# Human in the Loop

[Stage 5](/kitaru/agent-harness-platform/05-typed-services.md) narrowed what the agent can do. It reasons with `exec` inside the sandbox and takes specific actions with `exec_service`, and the profile decides which actions are even on the menu. That is a tight boundary. It still is not judgment.

Some calls should not be made by the model alone, no matter how well-scoped the tool is. Stage 6 gives the agent a way to stop in the middle of a task, ask a person a question, and wait for the answer, without pinning a process open the whole time it waits. When the answer arrives, the run continues from exactly where it paused.

{% hint style="info" %}
This walkthrough uses `stage_6_hitl.py` from the runnable Agent Harness Platform example. If you have not cloned the repo yet, start with [Get the code](/kitaru/agent-harness-platform/agent-harness-platform.md#get-the-code) on the overview page.
{% endhint %}

## When the agent should stop and ask

Picture the agent one step from the end of the Stage 5 task. It has drafted a summary, and the next thing it will do is post that summary to a live channel. Once it posts, it is posted: the webhook fires, the message is out, and there is no un-sending it. That is the kind of step where you want a person to sign off first. So is an ambiguous fork where guessing wrong is expensive to undo, or a judgment call the model should not make on its own.
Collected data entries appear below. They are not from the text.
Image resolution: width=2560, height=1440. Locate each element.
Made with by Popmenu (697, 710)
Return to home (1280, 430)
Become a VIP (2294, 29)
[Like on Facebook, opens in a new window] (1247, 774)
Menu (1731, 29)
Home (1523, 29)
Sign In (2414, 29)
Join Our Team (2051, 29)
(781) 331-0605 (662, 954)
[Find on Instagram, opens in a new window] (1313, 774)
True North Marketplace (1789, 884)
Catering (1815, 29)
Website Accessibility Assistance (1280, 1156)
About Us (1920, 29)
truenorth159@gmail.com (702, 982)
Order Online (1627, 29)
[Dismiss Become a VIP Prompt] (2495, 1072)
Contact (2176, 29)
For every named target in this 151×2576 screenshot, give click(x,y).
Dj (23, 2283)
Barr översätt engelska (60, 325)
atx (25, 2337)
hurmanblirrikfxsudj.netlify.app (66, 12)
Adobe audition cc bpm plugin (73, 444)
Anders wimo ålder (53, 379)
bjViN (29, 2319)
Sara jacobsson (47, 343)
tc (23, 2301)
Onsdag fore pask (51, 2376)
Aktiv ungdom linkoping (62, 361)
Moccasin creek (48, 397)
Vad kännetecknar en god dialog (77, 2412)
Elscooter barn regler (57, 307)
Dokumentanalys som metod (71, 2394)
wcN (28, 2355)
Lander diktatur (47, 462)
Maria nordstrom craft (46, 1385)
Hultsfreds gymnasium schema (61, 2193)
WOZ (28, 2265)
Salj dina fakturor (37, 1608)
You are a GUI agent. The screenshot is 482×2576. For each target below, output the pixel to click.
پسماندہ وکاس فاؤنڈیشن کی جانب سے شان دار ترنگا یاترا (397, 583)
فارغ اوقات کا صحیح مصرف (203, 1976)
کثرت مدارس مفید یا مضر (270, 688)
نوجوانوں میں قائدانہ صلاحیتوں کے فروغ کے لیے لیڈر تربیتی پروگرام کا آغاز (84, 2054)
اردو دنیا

The obvious way to ask is `input()`: stop and read a line from the keyboard. It works on your laptop right up until something goes wrong, and it is worth being concrete about what `input()` actually does. It blocks one specific Python process and waits. Everything the agent did to reach this point, the entire half-finished run, lives only in that one process and nowhere else. Now the person you are asking is stuck in meetings and takes four hours to answer. For those four hours a process sits pinned open, doing nothing. If the machine reboots, a deploy rolls out, or the pod gets evicted in that window, the run is gone: no record of where it was, no way to resume, nothing left for the person to answer. And the answer can only ever come from that one keyboard, never from a dashboard, a CLI on a server, or a web form.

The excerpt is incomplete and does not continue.